NOTES TO TICONDEROGA
INTRODUCTION.–I first heard this legend of my own country from that friend of men of letters, Mr. Alfred Nutt, “there in roaring London’s central stream,” and since the ballad first saw the light of day in Scribner’s Magazine, Mr. Nutt and Lord Archibald Campbell have been in public controversy on the facts. Two clans, the Camerons and the Campbells, lay claim to this bracing story; and they do well: the man who preferred his plighted troth to the commands and menaces of the dead is an ancestor worth disputing.
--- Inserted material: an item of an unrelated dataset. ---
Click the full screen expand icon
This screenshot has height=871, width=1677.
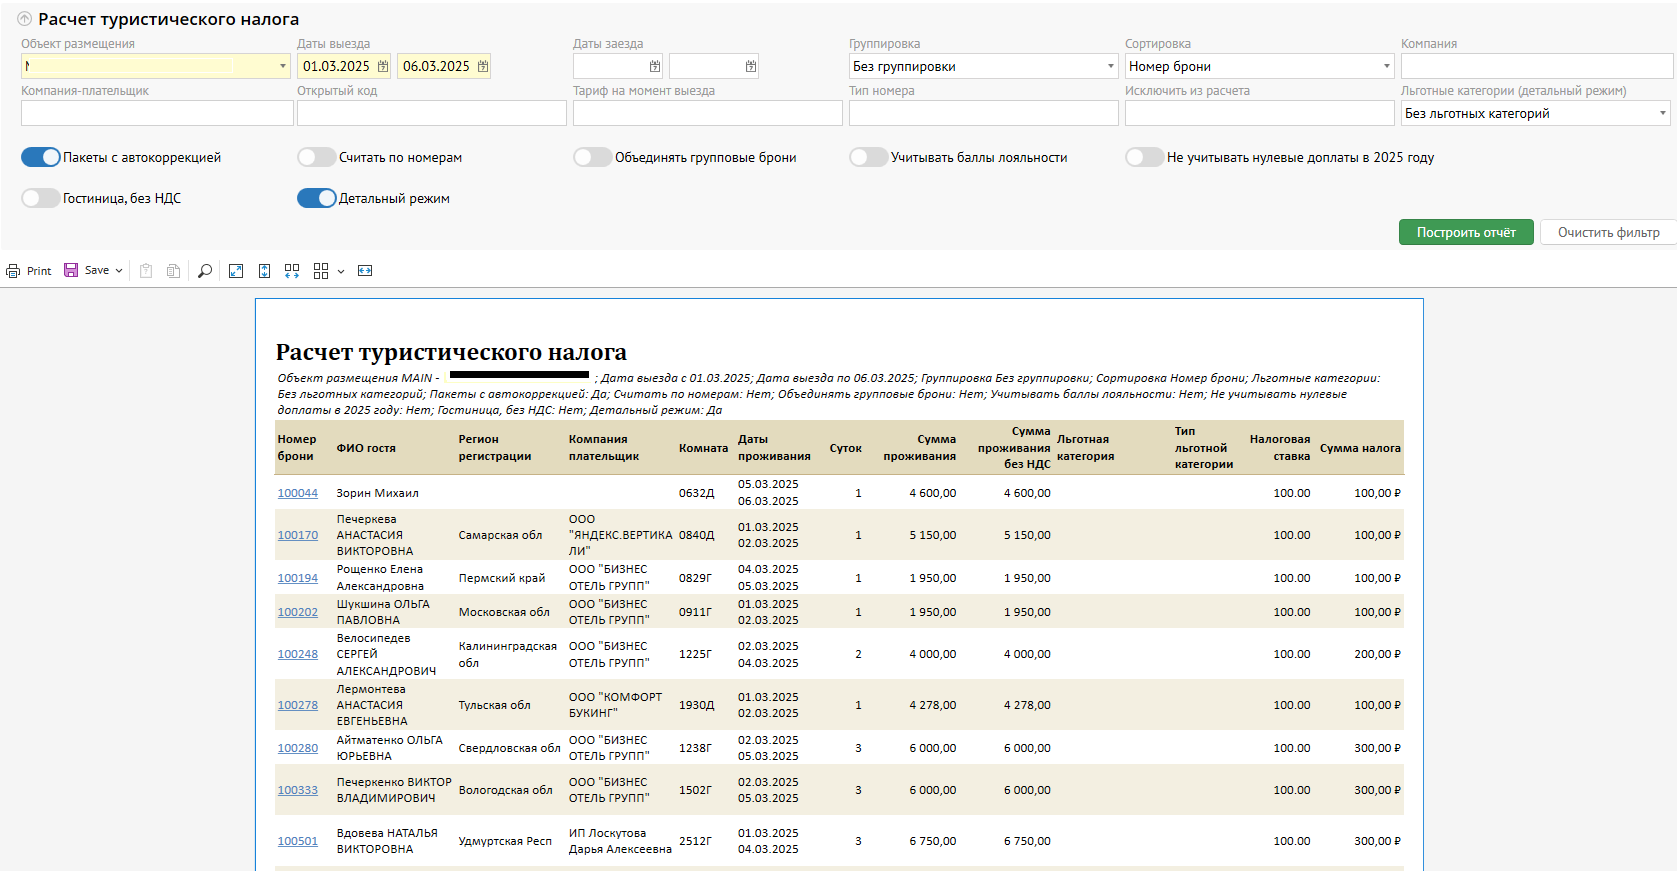tap(236, 271)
But the Campbells must rest content: they have the broad lands and the broad page of history; this appanage must be denied them; for between the name of Cameron and that of Campbell, the muse will never hesitate.
{3a} Mr. Nutt reminds me it was “by my sword and Ben Cruachan” the Cameron swore.
{3b} “A periwig’d lord of London.” The first Pitt.
{3c} “Cathay.” There must be some omission in General Stewart’s charming History of the Highland Regiments, a book that might well be republished and continued; or it scarce appears how our friend could have got to China.